● Task prompt: Print exactly, and only, the lines running from the line containing "Click the 跨境媒体" through the end of the records below.

=== Section Start ===

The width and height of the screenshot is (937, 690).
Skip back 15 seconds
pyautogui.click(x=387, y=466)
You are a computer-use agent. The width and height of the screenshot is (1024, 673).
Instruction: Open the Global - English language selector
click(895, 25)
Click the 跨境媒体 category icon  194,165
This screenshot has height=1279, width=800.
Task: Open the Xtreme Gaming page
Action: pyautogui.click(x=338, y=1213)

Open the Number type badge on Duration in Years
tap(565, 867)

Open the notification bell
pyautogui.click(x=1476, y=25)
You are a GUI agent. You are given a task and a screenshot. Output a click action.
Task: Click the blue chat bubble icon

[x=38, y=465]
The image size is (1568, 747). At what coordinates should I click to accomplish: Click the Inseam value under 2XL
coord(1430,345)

=== Section End ===

● Answer to the exercise:
Click the 跨境媒体 category icon  194,165
This screenshot has height=1279, width=800.
Task: Open the Xtreme Gaming page
Action: pyautogui.click(x=338, y=1213)

Open the Number type badge on Duration in Years
tap(565, 867)

Open the notification bell
pyautogui.click(x=1476, y=25)
You are a GUI agent. You are given a task and a screenshot. Output a click action.
Task: Click the blue chat bubble icon

[x=38, y=465]
The image size is (1568, 747). At what coordinates should I click to accomplish: Click the Inseam value under 2XL
coord(1430,345)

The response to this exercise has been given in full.